= NCAA drug testing =

The NCAA's drug testing program exists to "protect players who play by the rules by playing clean." The NCAA adopted its drug testing program in 1986, the year after the executive committee formed the Special NCAA Committee on Drug Testing. The drug test ranges from testing player-enhancement drugs to marijuana. A student failing a drug test loses one year of eligibility and is not allowed to compete in events for the first offense.^{[2]} However, not all students are tested because they are selected at random, but students are subject to be tested at any point in the year after the year-round testing program was adopted in 1990.^{[3]} Of the 400,000 athletes competing in the NCAA, around 11,000 drug tests were administered in 2008–09 when the last statistics were available.^{[4]} That number is expected to increase as drugs become more prevalent and easily accessible year by year.

YOUR TASK: Please write out the part of the NCAA drug testing text that opens with the words containing "The NCAA's drug" and closes with "year by year.".

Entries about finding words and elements
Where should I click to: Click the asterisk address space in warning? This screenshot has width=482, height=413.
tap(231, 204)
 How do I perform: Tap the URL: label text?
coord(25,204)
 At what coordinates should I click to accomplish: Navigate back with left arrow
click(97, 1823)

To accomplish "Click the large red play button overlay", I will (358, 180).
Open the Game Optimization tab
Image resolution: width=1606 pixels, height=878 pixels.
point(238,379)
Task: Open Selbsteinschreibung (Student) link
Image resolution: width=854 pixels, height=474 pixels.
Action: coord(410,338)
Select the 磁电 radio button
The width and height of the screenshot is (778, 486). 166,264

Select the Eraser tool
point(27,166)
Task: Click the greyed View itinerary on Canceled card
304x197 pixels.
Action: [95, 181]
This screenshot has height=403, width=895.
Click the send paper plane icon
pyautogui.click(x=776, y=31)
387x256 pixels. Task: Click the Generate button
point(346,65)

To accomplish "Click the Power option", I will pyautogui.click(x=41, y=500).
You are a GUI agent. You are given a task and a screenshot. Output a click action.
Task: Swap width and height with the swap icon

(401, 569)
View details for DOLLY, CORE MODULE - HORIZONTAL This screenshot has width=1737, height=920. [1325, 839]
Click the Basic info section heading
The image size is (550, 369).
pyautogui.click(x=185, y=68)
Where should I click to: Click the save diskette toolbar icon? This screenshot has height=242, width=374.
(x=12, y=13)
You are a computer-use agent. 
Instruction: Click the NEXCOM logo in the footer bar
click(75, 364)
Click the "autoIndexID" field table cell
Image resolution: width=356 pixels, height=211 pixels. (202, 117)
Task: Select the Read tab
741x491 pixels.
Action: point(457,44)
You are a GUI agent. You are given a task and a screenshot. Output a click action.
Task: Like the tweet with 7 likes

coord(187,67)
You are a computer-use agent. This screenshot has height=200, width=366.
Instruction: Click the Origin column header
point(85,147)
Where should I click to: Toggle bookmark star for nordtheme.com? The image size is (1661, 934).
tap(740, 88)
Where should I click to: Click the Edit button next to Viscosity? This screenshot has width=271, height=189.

TASK OUTPUT:
The NCAA's drug testing program exists to "protect players who play by the rules by playing clean." The NCAA adopted its drug testing program in 1986, the year after the executive committee formed the Special NCAA Committee on Drug Testing. The drug test ranges from testing player-enhancement drugs to marijuana. A student failing a drug test loses one year of eligibility and is not allowed to compete in events for the first offense.^{[2]} However, not all students are tested because they are selected at random, but students are subject to be tested at any point in the year after the year-round testing program was adopted in 1990.^{[3]} Of the 400,000 athletes competing in the NCAA, around 11,000 drug tests were administered in 2008–09 when the last statistics were available.^{[4]} That number is expected to increase as drugs become more prevalent and easily accessible year by year.